Don't be afraid to learn how to drive your vehicle on your own. Experience makes an experienced driver, not the computer doing everything for you. You are offroading not flying a fighter jet, it isn't sudden death (usually) if you mess up and get stuck or slip a wheel. Pick your fights, learn it with friends around preferably with a home field advantage.

When you don't have traction control and lockers making you look like you know what you are doing you have to think about how to drive the truck, how to keep weight on the tires to maintain traction, how to feather the throttle etc. If you learn that and then throw the digical magic stuff at it you will be far better off than just letting the truck try to figure out what it has to do because you have no real idea what you are doing.

Becoming a better offroad driver should be the goal of anyone wanting to drive offroad, not just finding the best system possible to do it for you.



Easy peasy. Put t-case in FWD and set parking brake. Turn. AKA "Front Dig"

Yup, that's a Jeep Wrangler alright.
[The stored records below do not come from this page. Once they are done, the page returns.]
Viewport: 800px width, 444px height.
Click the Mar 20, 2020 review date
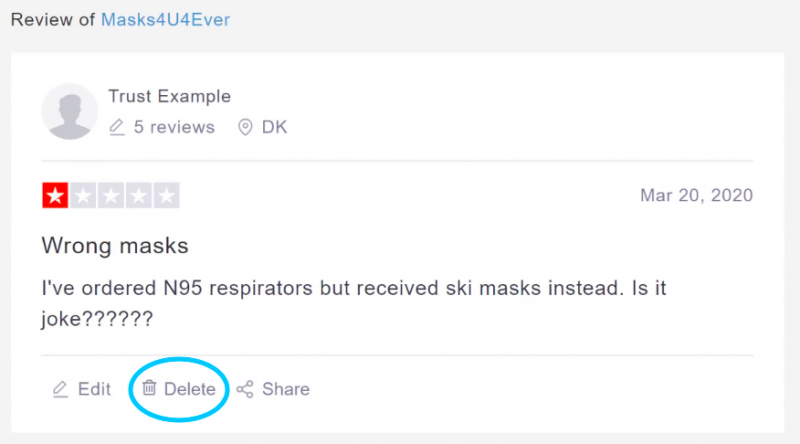696,195
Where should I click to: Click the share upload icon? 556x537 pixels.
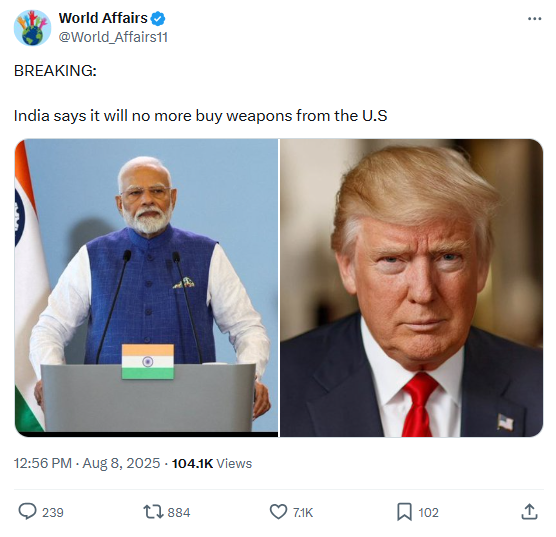(x=529, y=512)
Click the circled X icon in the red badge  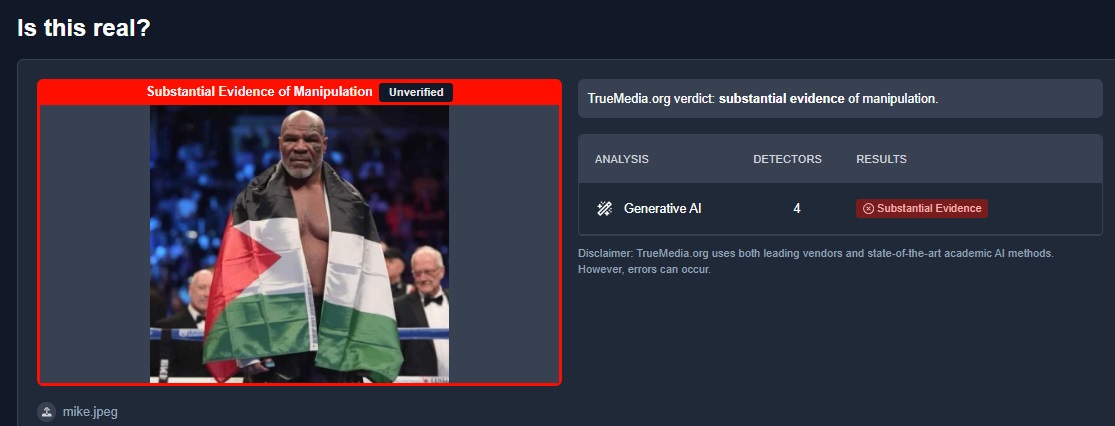coord(868,208)
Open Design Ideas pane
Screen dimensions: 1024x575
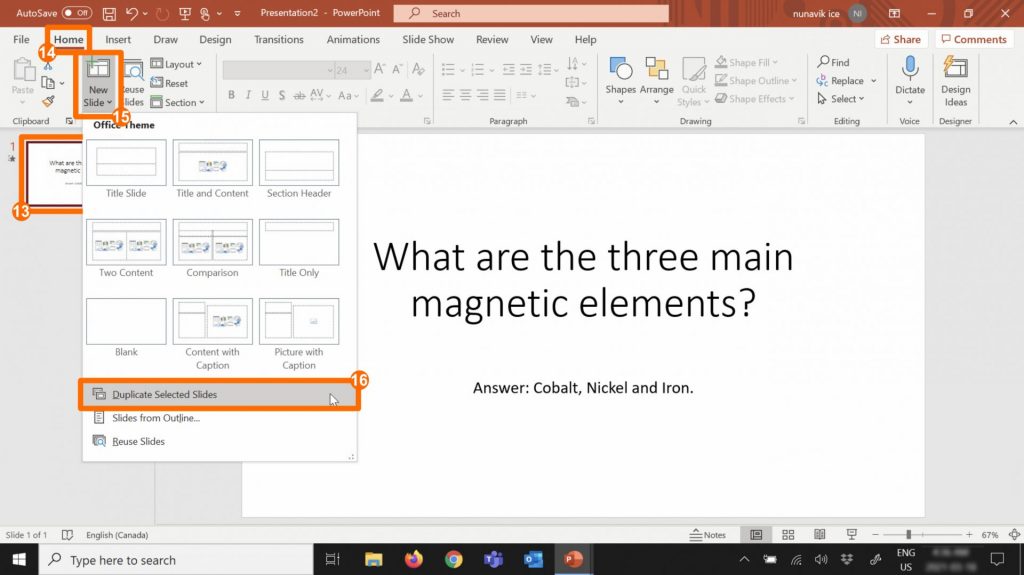(955, 80)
I put a twin stick in my '79 Bronco and could do that, but I must have missed where you can put the new Bronco in FWD and select which brake is locked up when you pull the parking brake. Dogging automatic windows because you can crank them up by hand doesn't make sense either when you don't have a manual crank.

Back to GOAT modes, I think we saw a few professional drivers using them in addition to being good off-road drivers.

Using your phone to cast a YouTube video doesn't make you less of a channel flipper if you don't learn to switch your CRT TV to UHF and crank through a few dozen detents until you get a channel coming in clear enough to watch and hear the programming.

Does my GPS unit hunt for me? No, but it has saved my ass before in unfamiliar territory.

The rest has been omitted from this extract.